Jean-Paul Rabier

Personal information
- Date of birth: 25 January 1955 (age 70)
- Place of birth: Vendôme, France
- Position: Midfielder

Team information
- Current team: MC Alger

Senior career*
- Years: Team / Apps / (Gls)
- 1972–1979: Rennes
- 1979–1982: Valenciennes
- 1982–1984: Laval / 65 / (5)
- 1984–1985: Lens

Managerial career
- 1988–1989: Guingamp
- 1990–1992: La Roche VF
- 1994–1995: Rouen
- 1995–1997: Besançon
- 1998–2000: AS Vitré
- 2000–2001: Angers (assistant)
- 2002–2004: Burkina Faso
- 2004–2005: MC Alger
- 2006–2008: Alkhor
- 2008: F.C. Ryūkyū
- 2010–2011: Madagascar
- 2012–: MC Alger

= Jean-Paul Rabier =

French football manager (born 1955)

Jean-Paul Rabier (born 25 January 1955) is a French football manager and former player. He is currently the manager of Algerian Ligue Professionnelle 1 club MC Alger.

==Biography==
In April 1971, while playing for Stade Lannionnais, Jean-Paul Rabier took part in the National Cadets Cup with the Ligue de l'Ouest, in a team whose goalkeeper was Pierrick Hiard. He left Lannion for Rennes in 1972. A defensive midfielder, he won the Gambardella Cup in 1973 with Stade Rennais and played 150 matches with his training club before moving to US Valenciennes-Anzin in 1979.

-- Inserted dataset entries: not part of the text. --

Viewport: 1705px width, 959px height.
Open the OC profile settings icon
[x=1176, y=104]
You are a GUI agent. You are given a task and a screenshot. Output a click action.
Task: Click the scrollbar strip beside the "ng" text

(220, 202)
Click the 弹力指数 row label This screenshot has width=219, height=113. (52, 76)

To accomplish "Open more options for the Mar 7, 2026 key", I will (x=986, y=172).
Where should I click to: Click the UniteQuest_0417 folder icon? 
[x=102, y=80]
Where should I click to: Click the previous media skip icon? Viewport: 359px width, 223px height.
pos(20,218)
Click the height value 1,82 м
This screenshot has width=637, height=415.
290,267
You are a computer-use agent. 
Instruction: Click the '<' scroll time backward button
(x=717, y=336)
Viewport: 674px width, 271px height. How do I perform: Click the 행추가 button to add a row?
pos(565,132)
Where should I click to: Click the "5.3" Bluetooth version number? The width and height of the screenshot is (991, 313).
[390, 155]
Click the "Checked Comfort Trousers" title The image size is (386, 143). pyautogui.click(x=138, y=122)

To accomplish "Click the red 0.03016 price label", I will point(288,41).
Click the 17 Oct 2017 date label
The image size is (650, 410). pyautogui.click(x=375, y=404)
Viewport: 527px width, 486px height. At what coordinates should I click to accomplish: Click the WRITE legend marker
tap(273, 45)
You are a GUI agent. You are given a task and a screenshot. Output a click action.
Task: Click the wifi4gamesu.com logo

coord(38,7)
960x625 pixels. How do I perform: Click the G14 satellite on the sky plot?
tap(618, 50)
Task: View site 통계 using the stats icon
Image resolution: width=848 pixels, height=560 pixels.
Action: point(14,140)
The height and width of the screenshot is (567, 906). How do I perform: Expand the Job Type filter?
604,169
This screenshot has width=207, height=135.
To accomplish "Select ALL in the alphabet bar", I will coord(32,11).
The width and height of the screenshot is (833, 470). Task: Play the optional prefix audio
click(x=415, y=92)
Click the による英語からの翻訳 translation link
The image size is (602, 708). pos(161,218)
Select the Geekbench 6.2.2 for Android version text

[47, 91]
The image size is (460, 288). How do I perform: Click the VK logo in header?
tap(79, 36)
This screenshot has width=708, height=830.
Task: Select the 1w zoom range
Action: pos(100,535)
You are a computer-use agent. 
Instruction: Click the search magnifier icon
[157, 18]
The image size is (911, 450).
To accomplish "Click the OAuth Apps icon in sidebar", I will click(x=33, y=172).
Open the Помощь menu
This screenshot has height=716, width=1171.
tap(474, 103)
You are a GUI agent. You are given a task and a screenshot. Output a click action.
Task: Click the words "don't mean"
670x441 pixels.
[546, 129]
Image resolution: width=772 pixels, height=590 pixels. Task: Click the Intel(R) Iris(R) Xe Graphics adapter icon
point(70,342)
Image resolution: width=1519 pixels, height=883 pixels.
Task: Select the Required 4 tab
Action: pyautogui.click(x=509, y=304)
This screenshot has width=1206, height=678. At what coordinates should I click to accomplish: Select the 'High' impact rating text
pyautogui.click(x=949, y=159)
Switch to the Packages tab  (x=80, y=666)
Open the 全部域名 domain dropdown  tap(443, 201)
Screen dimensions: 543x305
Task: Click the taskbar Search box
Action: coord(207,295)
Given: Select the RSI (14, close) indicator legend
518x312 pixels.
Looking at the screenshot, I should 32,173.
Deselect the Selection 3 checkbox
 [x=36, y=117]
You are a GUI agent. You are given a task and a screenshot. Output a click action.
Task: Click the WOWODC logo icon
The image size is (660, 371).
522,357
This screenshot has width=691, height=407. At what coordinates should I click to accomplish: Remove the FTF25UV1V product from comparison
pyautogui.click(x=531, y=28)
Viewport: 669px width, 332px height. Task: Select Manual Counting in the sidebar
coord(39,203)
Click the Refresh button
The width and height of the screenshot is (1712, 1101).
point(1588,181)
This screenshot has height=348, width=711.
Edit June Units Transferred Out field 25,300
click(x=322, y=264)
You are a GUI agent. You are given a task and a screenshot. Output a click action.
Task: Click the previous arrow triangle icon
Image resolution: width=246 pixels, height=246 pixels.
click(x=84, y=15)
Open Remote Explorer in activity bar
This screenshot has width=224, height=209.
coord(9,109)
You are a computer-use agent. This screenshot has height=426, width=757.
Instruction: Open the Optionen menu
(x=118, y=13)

In 1982, he joined Laval, then coached by Michel Le Milinaire, in Division 1. He was on the field during his team's remarkable achievement in the 1983-84 UEFA Cup season, where they faced the formidable Dynamo Kyiv team, featuring Blokhin and Zavarov. The first leg in the Soviet Union ended in a flattering 0-0 draw, after which the courageous Laval players triumphed in the return leg, thanks to José Souto's only goal of the match, in front of a packed Francis-Le-Basser stadium for the occasion.

==Career==
Rabier played for Rennes, Valenciennes, Laval and Lens.

He coached Guingamp, La Roche VF, Rouen, Besançon, AS Vitré, Burkina Faso, MC Alger, Alkhor, F.C. Ryūkyū. He was appointed manager of the Madagascar national football team in April 2010.